I don’t know if I have any strengths, I think it’s all weaknesses. I suppose I’m quite prepared to be experimental – I’m quite up for trying unusual bakes. And I’m quite happy to be generous with ingredients if I don’t think there’s enough in a recipe. So, I’m confident to experiment. I’d say my weakness is that I don’t concentrate – I get easily distracted talking to people.


And presumably you have people coming over to talk to you the whole way through the bake?

Exactly, yeah. It’s a real problem.


Have you ever had any culinary disasters?

Yeah, all the time! When I was baking at home this week, practicing the biscuits, I put the biscuits in the oven, and I was holding on to the baking tray with a tea towel, and when I pulled the tea towel away, I also pulled all of the biscuit dough out of the oven, and basically flung it on to the floor.  And the dogs were eating raw biscuit dough off the floor. It was a disaster.


Have you spent a lot of time in the kitchen during lockdown?    

Oh my God, yeah, a lot of time in the kitchen, actually. I thought it was a really good thing to do for yourself in terms of self-care, and also as a distraction, just to spend a little bit of time deciding what you fancied eating and taking that time to make yourself something. But I haven’t baked or made anything sweet, I was just making really nice dinners.


I read somewhere that you cooked a lot of Ottolenghi. Is your house now full of weirdly exotic herbs that you’ll probably never use again?

I decided I wanted to make really yummy food that was actually pretty simple – I don’t do anything technical or fancy – so I did go out and buy everything that I never knew I needed. Like different types of mustard seeds and different dried leaves and all sorts of stuff I didn’t know existed. So yeah, it’s stocked with stuff now. But I do cook every day, so I do use it.


Are you competitive? How badly do you want to win?

Oh, I’m like the least competitive person. I’m not competitive at all. To a fault. I’m sure it would be a thrill to win, but really think I wouldn’t mind at all if I was fourth.


Why is SU2C important to you?

Cancer is one of those things that affects everybody. Not only the people that are affected directly by having cancer, but it affects all their family and all their friends. I think it touches everybody, and I think everyone has got their own personal story about it. So, I think it’s good to do as much as we can to raise money to help fight against it, because it’s such a huge issue that affects everybody. All of us.


You’re into your art and are a keen painter. Presumably you’re confident about the decorating side of baking?

No! I thought I’d be good at that, but it doesn’t translate to baking. It’s really technical and it’s really tricky. And you’re under pressure as well. It’s not like “You’ve got a day to do this.” You’re under a time limit. And you don’t really want to put a time limit on anything creative, do you? You want to see how it goes.

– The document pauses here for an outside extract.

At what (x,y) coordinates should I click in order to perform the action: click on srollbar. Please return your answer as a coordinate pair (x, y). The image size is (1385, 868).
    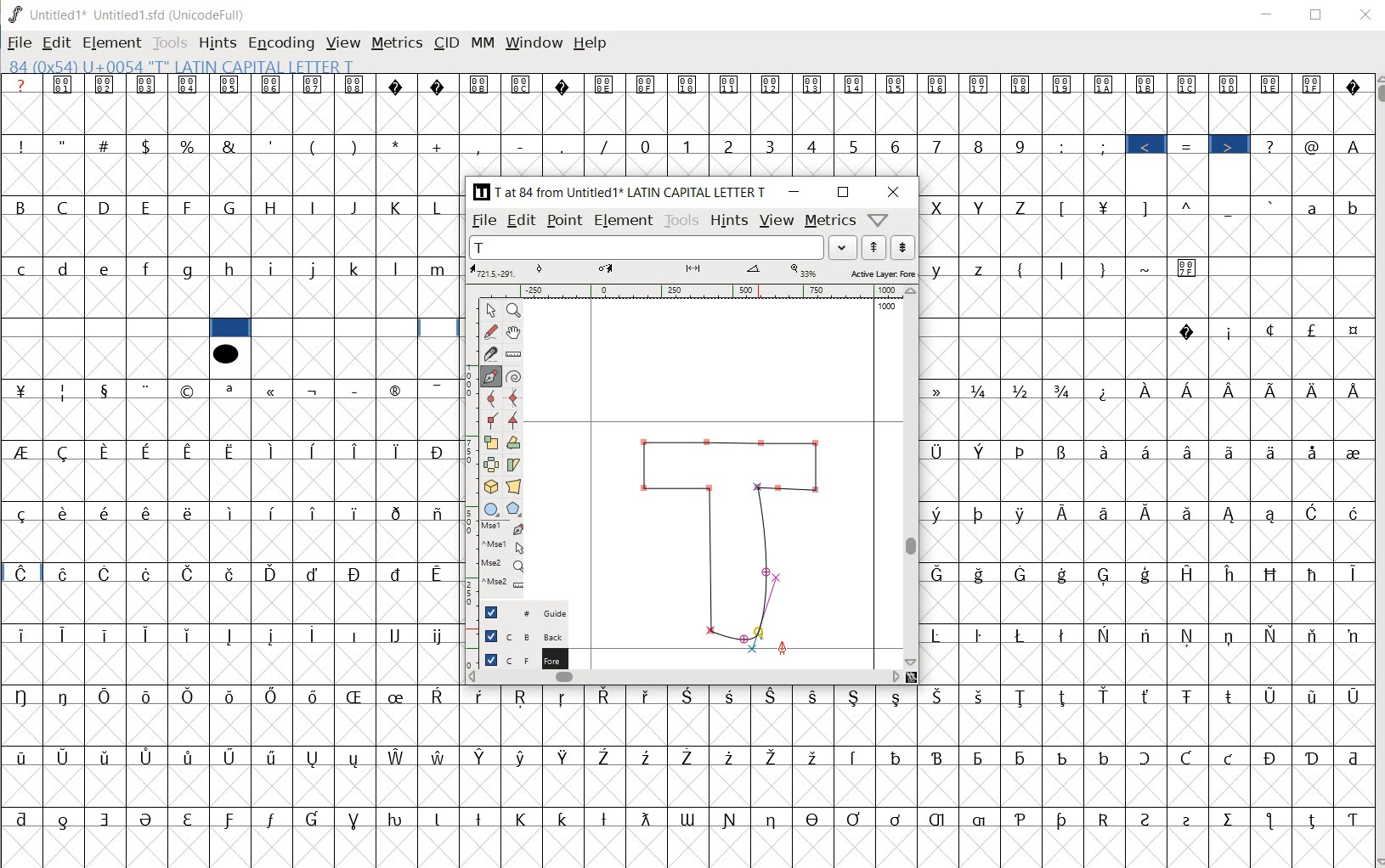
    Looking at the image, I should click on (683, 676).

Last year you did another show for charity, but that involved you trekking and cycling across Namibia, where you nearly got very unwell indeed. Presumably this is a bit easier?

Oh my God, this was a whole different machine. Namibia was the hardest thing that I’ve ever done, but also one of the most transformative experiences of my life. This is also tough, but a different kind of tough. I haven’t, at any point, thought I was going to die, which I did quite a lot on the trek. But doing the baking is making me feel so tired. I don’t know why. I think it’s concentrating for three-and-a-half hours. I never concentrate for that long.


Presumably on the radio you do.

I love doing radio - it’s my passion and I’m super lucky to be able to call it my day job. 

You have to be natural on air, so for me, if l concentrate too hard, it can take away from the flow of the show.


Have you ever commented on Bake Off for Celebrity Gogglebox? Are you worried you might have said something mean about Paul or Prue?

Oh my God, I didn’t think of that! I don’t think I would have said anything mean about them. I love Prue and I love Paul, so I really don’t think that would ever happen.